_TASK REQUIREMENTS_
All of the entries are to be printed exactly as they appear.

_WORKING DATA_
------------------------------------
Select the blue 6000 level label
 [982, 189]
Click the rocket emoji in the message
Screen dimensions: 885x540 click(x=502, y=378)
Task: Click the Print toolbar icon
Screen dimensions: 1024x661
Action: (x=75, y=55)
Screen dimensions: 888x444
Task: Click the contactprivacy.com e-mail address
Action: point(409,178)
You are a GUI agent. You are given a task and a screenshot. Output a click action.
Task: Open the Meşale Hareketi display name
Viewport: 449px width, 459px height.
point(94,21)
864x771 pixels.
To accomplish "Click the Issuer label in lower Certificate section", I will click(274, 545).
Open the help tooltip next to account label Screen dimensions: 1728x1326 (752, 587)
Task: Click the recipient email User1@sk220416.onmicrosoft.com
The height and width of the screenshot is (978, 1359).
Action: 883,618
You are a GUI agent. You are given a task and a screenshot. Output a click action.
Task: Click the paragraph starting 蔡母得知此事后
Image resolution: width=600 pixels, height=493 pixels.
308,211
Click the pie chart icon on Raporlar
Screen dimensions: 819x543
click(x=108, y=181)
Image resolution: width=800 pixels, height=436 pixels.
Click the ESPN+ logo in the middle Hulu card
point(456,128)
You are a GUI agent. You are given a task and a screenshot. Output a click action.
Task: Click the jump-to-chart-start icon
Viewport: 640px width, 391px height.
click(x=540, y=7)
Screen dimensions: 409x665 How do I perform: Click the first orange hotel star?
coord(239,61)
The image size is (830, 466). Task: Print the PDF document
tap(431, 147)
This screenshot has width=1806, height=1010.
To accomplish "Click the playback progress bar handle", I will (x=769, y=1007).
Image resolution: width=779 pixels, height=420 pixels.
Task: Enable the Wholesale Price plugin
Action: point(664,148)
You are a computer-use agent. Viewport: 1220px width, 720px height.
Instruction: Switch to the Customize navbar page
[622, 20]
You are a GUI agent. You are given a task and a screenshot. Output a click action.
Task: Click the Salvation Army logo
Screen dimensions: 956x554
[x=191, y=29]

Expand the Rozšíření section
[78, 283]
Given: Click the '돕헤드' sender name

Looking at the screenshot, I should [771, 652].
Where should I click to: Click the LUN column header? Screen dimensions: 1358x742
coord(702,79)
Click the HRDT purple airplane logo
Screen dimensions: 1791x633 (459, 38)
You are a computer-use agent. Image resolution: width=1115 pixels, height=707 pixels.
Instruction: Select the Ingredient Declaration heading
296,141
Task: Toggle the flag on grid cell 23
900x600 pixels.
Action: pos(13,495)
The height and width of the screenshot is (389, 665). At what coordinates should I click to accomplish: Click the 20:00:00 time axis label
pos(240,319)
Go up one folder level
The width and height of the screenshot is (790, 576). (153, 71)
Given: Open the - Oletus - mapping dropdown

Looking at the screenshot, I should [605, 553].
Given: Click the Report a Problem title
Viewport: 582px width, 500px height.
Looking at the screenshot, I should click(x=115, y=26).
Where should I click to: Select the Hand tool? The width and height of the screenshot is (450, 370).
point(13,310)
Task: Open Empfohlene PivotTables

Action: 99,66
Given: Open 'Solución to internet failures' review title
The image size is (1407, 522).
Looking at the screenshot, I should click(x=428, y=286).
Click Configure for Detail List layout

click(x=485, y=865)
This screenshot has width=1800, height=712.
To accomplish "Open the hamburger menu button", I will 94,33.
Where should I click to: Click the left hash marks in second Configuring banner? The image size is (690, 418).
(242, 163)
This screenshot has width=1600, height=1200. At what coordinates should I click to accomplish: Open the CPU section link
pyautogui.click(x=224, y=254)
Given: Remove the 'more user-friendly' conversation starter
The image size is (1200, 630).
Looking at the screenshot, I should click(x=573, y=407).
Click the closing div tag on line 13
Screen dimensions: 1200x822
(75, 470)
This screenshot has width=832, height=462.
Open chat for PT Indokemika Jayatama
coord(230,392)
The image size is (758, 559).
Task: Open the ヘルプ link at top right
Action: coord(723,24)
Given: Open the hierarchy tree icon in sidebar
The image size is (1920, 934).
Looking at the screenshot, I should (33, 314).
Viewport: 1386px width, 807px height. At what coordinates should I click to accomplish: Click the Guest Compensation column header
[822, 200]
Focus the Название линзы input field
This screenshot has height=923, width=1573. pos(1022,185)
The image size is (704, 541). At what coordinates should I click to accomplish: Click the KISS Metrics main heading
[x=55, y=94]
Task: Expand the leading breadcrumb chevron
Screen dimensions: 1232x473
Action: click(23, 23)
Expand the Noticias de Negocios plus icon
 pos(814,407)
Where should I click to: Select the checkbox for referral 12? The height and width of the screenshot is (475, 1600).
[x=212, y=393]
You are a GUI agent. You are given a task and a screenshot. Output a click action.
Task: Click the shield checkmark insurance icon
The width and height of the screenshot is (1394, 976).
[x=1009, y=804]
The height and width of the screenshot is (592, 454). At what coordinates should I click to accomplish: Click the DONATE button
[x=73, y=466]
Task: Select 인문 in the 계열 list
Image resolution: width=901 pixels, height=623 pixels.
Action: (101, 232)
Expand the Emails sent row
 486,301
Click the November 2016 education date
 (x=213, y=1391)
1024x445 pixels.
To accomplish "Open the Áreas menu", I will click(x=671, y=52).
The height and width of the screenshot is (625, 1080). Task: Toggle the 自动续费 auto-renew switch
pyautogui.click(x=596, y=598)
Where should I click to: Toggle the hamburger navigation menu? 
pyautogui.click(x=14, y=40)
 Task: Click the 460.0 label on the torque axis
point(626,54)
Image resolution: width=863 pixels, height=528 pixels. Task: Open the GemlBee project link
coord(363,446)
------------------------------------
_EXERCISE SOLUTION_
Select the blue 6000 level label
 [982, 189]
Click the rocket emoji in the message
Screen dimensions: 885x540 click(x=502, y=378)
Task: Click the Print toolbar icon
Screen dimensions: 1024x661
Action: (x=75, y=55)
Screen dimensions: 888x444
Task: Click the contactprivacy.com e-mail address
Action: point(409,178)
You are a GUI agent. You are given a task and a screenshot. Output a click action.
Task: Open the Meşale Hareketi display name
Viewport: 449px width, 459px height.
point(94,21)
864x771 pixels.
To accomplish "Click the Issuer label in lower Certificate section", I will click(274, 545).
Open the help tooltip next to account label Screen dimensions: 1728x1326 (752, 587)
Task: Click the recipient email User1@sk220416.onmicrosoft.com
The height and width of the screenshot is (978, 1359).
Action: 883,618
You are a GUI agent. You are given a task and a screenshot. Output a click action.
Task: Click the paragraph starting 蔡母得知此事后
Image resolution: width=600 pixels, height=493 pixels.
308,211
Click the pie chart icon on Raporlar
Screen dimensions: 819x543
click(x=108, y=181)
Image resolution: width=800 pixels, height=436 pixels.
Click the ESPN+ logo in the middle Hulu card
point(456,128)
You are a GUI agent. You are given a task and a screenshot. Output a click action.
Task: Click the jump-to-chart-start icon
Viewport: 640px width, 391px height.
click(x=540, y=7)
Screen dimensions: 409x665 How do I perform: Click the first orange hotel star?
coord(239,61)
The image size is (830, 466). Task: Print the PDF document
tap(431, 147)
This screenshot has width=1806, height=1010.
To accomplish "Click the playback progress bar handle", I will (x=769, y=1007).
Image resolution: width=779 pixels, height=420 pixels.
Task: Enable the Wholesale Price plugin
Action: point(664,148)
You are a computer-use agent. Viewport: 1220px width, 720px height.
Instruction: Switch to the Customize navbar page
[622, 20]
You are a GUI agent. You are given a task and a screenshot. Output a click action.
Task: Click the Salvation Army logo
Screen dimensions: 956x554
[x=191, y=29]

Expand the Rozšíření section
[78, 283]
Given: Click the '돕헤드' sender name

Looking at the screenshot, I should [771, 652].
Where should I click to: Click the LUN column header? Screen dimensions: 1358x742
coord(702,79)
Click the HRDT purple airplane logo
Screen dimensions: 1791x633 (459, 38)
You are a computer-use agent. Image resolution: width=1115 pixels, height=707 pixels.
Instruction: Select the Ingredient Declaration heading
296,141
Task: Toggle the flag on grid cell 23
900x600 pixels.
Action: pos(13,495)
The height and width of the screenshot is (389, 665). At what coordinates should I click to accomplish: Click the 20:00:00 time axis label
pos(240,319)
Go up one folder level
The width and height of the screenshot is (790, 576). (153, 71)
Given: Open the - Oletus - mapping dropdown

Looking at the screenshot, I should [605, 553].
Given: Click the Report a Problem title
Viewport: 582px width, 500px height.
Looking at the screenshot, I should click(x=115, y=26).
Where should I click to: Select the Hand tool? The width and height of the screenshot is (450, 370).
point(13,310)
Task: Open Empfohlene PivotTables

Action: 99,66
Given: Open 'Solución to internet failures' review title
The image size is (1407, 522).
Looking at the screenshot, I should click(x=428, y=286).
Click Configure for Detail List layout

click(x=485, y=865)
This screenshot has width=1800, height=712.
To accomplish "Open the hamburger menu button", I will 94,33.
Where should I click to: Click the left hash marks in second Configuring banner? The image size is (690, 418).
(242, 163)
This screenshot has width=1600, height=1200. At what coordinates should I click to accomplish: Open the CPU section link
pyautogui.click(x=224, y=254)
Given: Remove the 'more user-friendly' conversation starter
The image size is (1200, 630).
Looking at the screenshot, I should click(x=573, y=407).
Click the closing div tag on line 13
Screen dimensions: 1200x822
(75, 470)
This screenshot has width=832, height=462.
Open chat for PT Indokemika Jayatama
coord(230,392)
The image size is (758, 559).
Task: Open the ヘルプ link at top right
Action: coord(723,24)
Given: Open the hierarchy tree icon in sidebar
The image size is (1920, 934).
Looking at the screenshot, I should (33, 314).
Viewport: 1386px width, 807px height. At what coordinates should I click to accomplish: Click the Guest Compensation column header
[822, 200]
Focus the Название линзы input field
This screenshot has height=923, width=1573. pos(1022,185)
The image size is (704, 541). At what coordinates should I click to accomplish: Click the KISS Metrics main heading
[x=55, y=94]
Task: Expand the leading breadcrumb chevron
Screen dimensions: 1232x473
Action: click(23, 23)
Expand the Noticias de Negocios plus icon
 pos(814,407)
Where should I click to: Select the checkbox for referral 12? The height and width of the screenshot is (475, 1600).
[x=212, y=393]
You are a GUI agent. You are given a task and a screenshot. Output a click action.
Task: Click the shield checkmark insurance icon
The width and height of the screenshot is (1394, 976).
[x=1009, y=804]
The height and width of the screenshot is (592, 454). At what coordinates should I click to accomplish: Click the DONATE button
[x=73, y=466]
Task: Select 인문 in the 계열 list
Image resolution: width=901 pixels, height=623 pixels.
Action: (101, 232)
Expand the Emails sent row
 486,301
Click the November 2016 education date
 (x=213, y=1391)
1024x445 pixels.
To accomplish "Open the Áreas menu", I will click(x=671, y=52).
The height and width of the screenshot is (625, 1080). Task: Toggle the 自动续费 auto-renew switch
pyautogui.click(x=596, y=598)
Where should I click to: Toggle the hamburger navigation menu? 
pyautogui.click(x=14, y=40)
 Task: Click the 460.0 label on the torque axis
point(626,54)
Image resolution: width=863 pixels, height=528 pixels. Task: Open the GemlBee project link
coord(363,446)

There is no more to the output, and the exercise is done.